Review: Space is The Place, Patric Rogers & Angelo Madonna at Convenience Gallery

I said it last month and I’ll say it again – Convenience are making spaces for artists to do more, to try more. It’s special.

Angelo Madonna and Patric Rogers have created something really outstanding. But mostly just playful. There’s some intricate experiments which seem like they’ve been toiling away in a lab to create this work. Testing the heights, the length of the pendulums, the thickness of the boards, and it all comes together into a something that just works. And by the point you’ve come to terms with the functionality of it, it stops mattering that there’s a fan in the corner, blowing the pendulum around. It’s part of the function of the work.

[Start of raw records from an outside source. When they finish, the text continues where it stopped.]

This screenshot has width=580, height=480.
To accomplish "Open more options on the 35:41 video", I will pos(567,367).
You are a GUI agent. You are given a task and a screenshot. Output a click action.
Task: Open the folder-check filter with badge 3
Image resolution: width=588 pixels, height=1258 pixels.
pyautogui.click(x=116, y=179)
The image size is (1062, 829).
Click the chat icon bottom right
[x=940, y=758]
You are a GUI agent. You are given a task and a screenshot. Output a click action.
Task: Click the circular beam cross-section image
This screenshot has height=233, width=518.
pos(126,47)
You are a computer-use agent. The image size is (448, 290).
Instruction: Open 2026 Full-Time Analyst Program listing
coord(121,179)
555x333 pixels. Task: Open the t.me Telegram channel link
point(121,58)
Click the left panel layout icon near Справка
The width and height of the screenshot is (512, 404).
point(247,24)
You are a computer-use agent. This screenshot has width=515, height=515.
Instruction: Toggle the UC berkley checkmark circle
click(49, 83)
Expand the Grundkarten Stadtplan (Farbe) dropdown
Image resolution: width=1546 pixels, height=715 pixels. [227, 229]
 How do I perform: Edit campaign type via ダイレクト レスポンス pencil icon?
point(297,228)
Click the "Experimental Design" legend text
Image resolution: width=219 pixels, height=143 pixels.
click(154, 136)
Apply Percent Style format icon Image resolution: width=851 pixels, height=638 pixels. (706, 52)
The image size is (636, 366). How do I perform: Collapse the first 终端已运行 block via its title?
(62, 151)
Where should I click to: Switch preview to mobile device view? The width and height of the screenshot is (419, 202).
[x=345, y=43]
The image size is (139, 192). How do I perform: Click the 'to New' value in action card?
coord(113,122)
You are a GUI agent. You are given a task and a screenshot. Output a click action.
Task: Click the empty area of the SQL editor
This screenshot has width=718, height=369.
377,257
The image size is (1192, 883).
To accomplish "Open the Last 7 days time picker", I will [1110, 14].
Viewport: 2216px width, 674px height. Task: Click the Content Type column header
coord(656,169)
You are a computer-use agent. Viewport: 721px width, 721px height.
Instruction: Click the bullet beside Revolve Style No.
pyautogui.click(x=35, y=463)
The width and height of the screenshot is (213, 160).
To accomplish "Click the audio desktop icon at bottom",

I’ve had the good fortune to have worked with Angelo (or sort of next to him), and I know the precision matters, but equally, I know the excitement of making these kinds of installations work. They’re as much a performance as they are an art work.

The performance, which in this case is bodiless, anonymous, and kind of lonely, reflects on a year of collective bodiless, anonymous and lonely experience. Beginning from Patric Roger’s experience of lockdown, travelling regularly to Hilbre Island, and in turn, heightening his own aloneness, it shares an intimate reflection on a place which became critically important to the artist as a space to be alone, to be with himself, and with the elements.

The audio reflects on that connection to the elements, and uses Angelo Madonna’s work to build the visceral sensory room you’re left standing in to watch the film – which is somehow overexposed at the same time as being curiously dark.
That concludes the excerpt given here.